New Jersey law enforcement and wildlife officials teamed up as alligator investigators to capture a reptile running rampant across two towns over the last two weeks.
The Middlesex Borough Police Department chronicled the missing gator saga on its Facebook page.
The alligator, described as a “non-indigenous reptile” between 3 and 4 feet long, was first spotted in the Ambrose Brook at Victor Crowell Park in Middlesex County on August 23, according to the Middlesex Borough Police Department.
Middlesex County is located about 38 miles southwest of New York City.

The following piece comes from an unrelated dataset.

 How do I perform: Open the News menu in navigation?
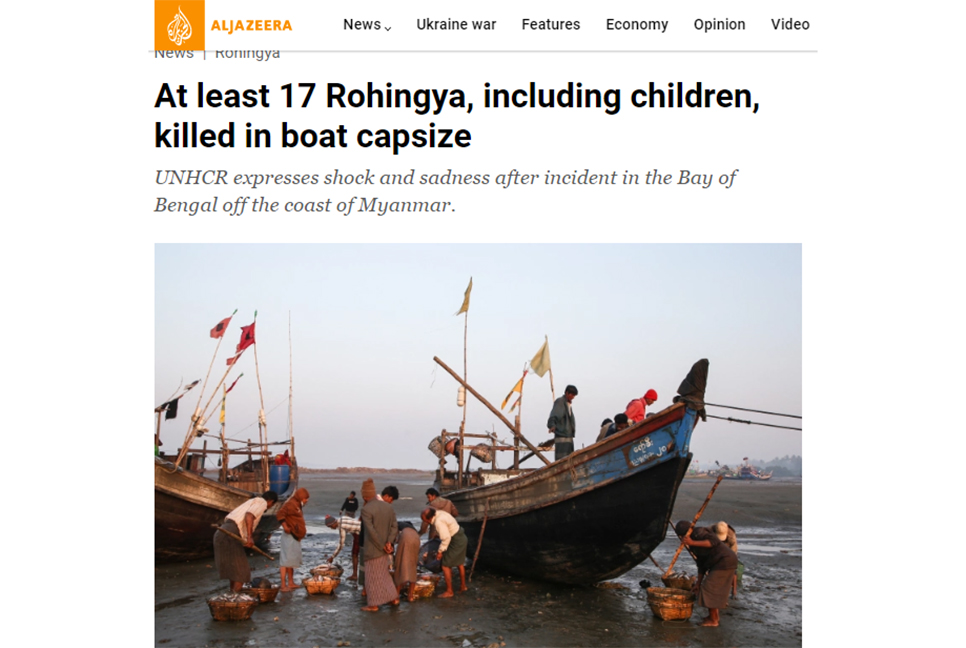tap(362, 25)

The initial sighting prompted the closure of the park, which has since reopened to the public with no fishing or swimming allowed, Middlesex Borough police said in a statement Friday.

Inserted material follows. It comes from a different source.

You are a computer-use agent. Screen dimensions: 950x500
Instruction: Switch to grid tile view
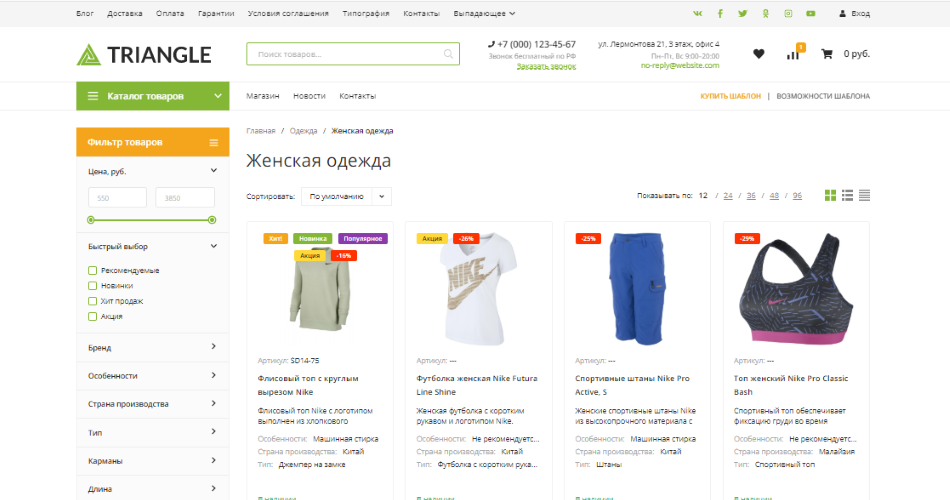pos(830,195)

The police department, along with the New Jersey Department of Environmental Protection, the state’s Division of Fish and Wildlife Conservation Police and several other agencies searched for the alligator until it was finally caught Thursday night in another town.
A Piscataway Township police officer made the big catch around 10 p.m. after a concerned citizen saw the reptile in the township’s Possumtown neighborhood, over 2 miles southeast of where it was first seen in the park, officials said.

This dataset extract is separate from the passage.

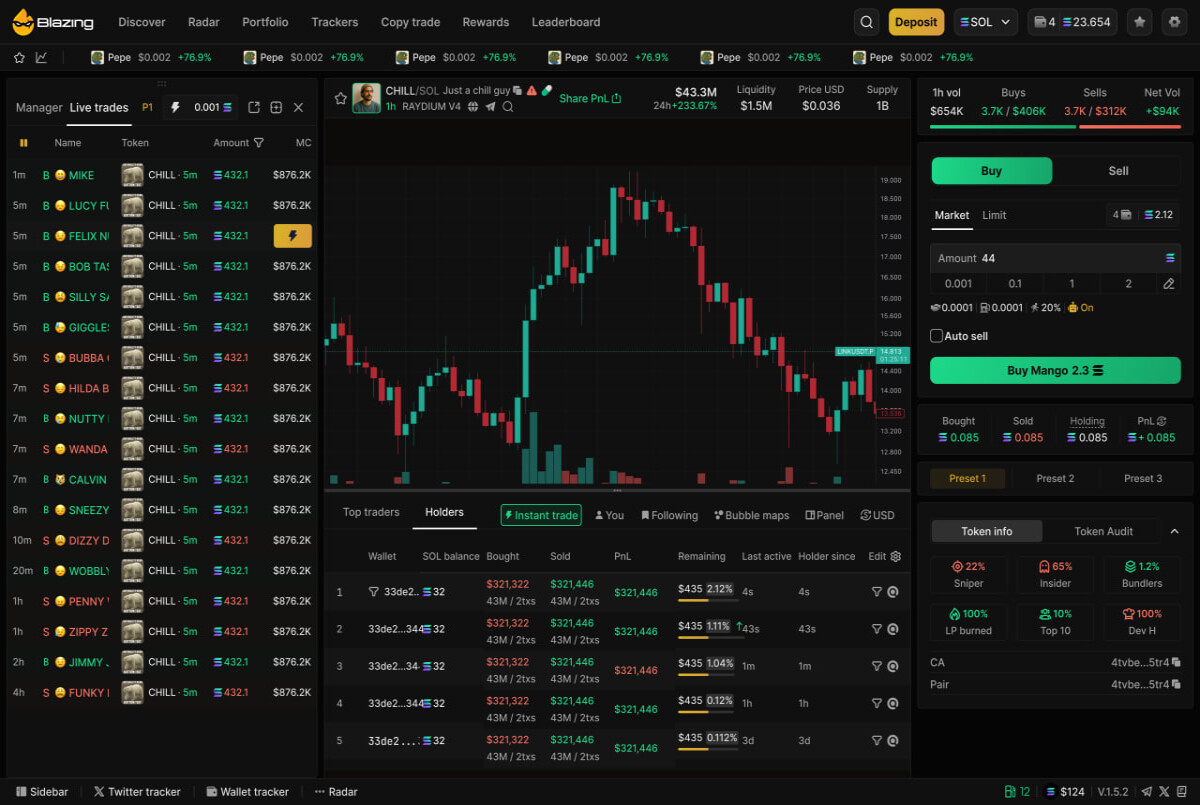
Task: Switch to the Top traders tab
Action: point(371,511)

Body camera footage from Middlesex Borough Patrol Officer Ian Paglia shows the alligator trying to make an escape on a street – but it is surrounded on both sides by the bright, flashing lights of the officers’ vehicles.
The reptile then runs off into the grass, with the officers following, the video from Piscataway Township shows. The officers hold the alligator in place with their feet as Paglia restrains it using a blue leash.
The alligator, which “appeared to be in good health with no apparent injuries,” was handed over to New Jersey Fish and Wildlife and then transported to Cape May County Zoo for a temporary stay until its transport to a Florida sanctuary, wildlife officials posted on Facebook.
The reptiles are sometimes bought out of state and brought into New Jersey illegally, according to wildlife officials.